Artist Andrew Tischler posted a challenge for artists to improve their drawing skills by sketching every day. His video is inspiring–he’s already so accomplished and yet he’s sketching for two hours every day!
I can hardly find two hours, but I can find fifteen to twenty minutes now and then to practice. I’m using a Stillman & Birn multimedia sketchbook and either my Blackwing pencils or a lead holder with a 2B lead.
We’ll see where it takes me.
Days 1 and 2:
Yes, it’s a still a bird but at least I broke my streak of posting fountain pen sketches. This time around a used a Wikimedia Commons photo and my Inktense pencils and blocks. I’ve used Inktense a lot but almost always as a background with pastels or colored pencil layered over it. I had forgotten how wonderful they are to use from beginning to end. They layer beautifully, create interesting washes, and the white can be as translucent or opaque as needed–a real treat for someone who’s always struggling with saving white paper for highlights.
I love how this crow turned out and wish I would have gone to the trouble to use better paper with this one.
I’ve been surprised at how hard it is to draw deer. I thought they’d be more like horses, but they’re their own thing with huge eyes and ears, delicate legs, and narrow faces.

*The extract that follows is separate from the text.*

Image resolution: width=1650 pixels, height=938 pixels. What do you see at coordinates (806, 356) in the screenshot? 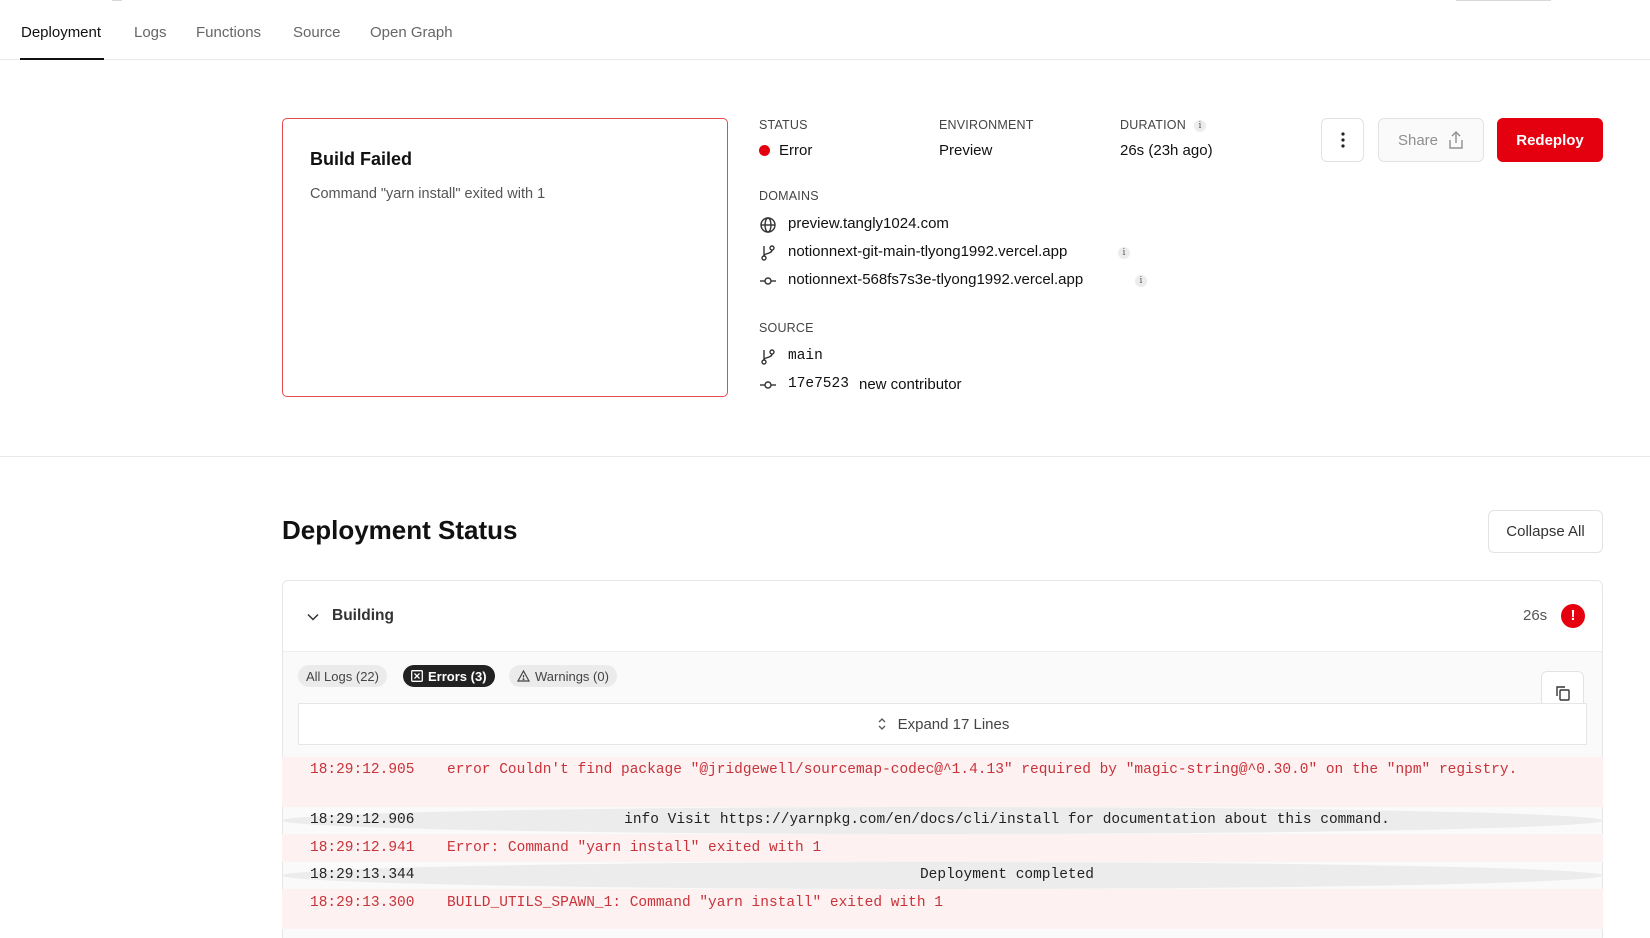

I used all three versions of Blackwing pencils for these. So far, my favorite sketching pencil is the Pearl, which has a medium hardness. A close second is the regular, inky dark Blackwing, but I use them all and they’ve become my favorite drawing pencils.
I’m trying not to spend more than about 20 minutes on these, but the other day I wondered what it’d be like to do an entire drawing in graphite instead of only using it only in sketches. I’d certainly have to learn how to draw backgrounds.
What a challenge for me. Sketching Pete rolling meant he wasn’t standing still, squared up, and looking pretty. Instead, he was crunched, twisted, and all crazy looking. My goal of learning to draw horses in motion has been really enlightening.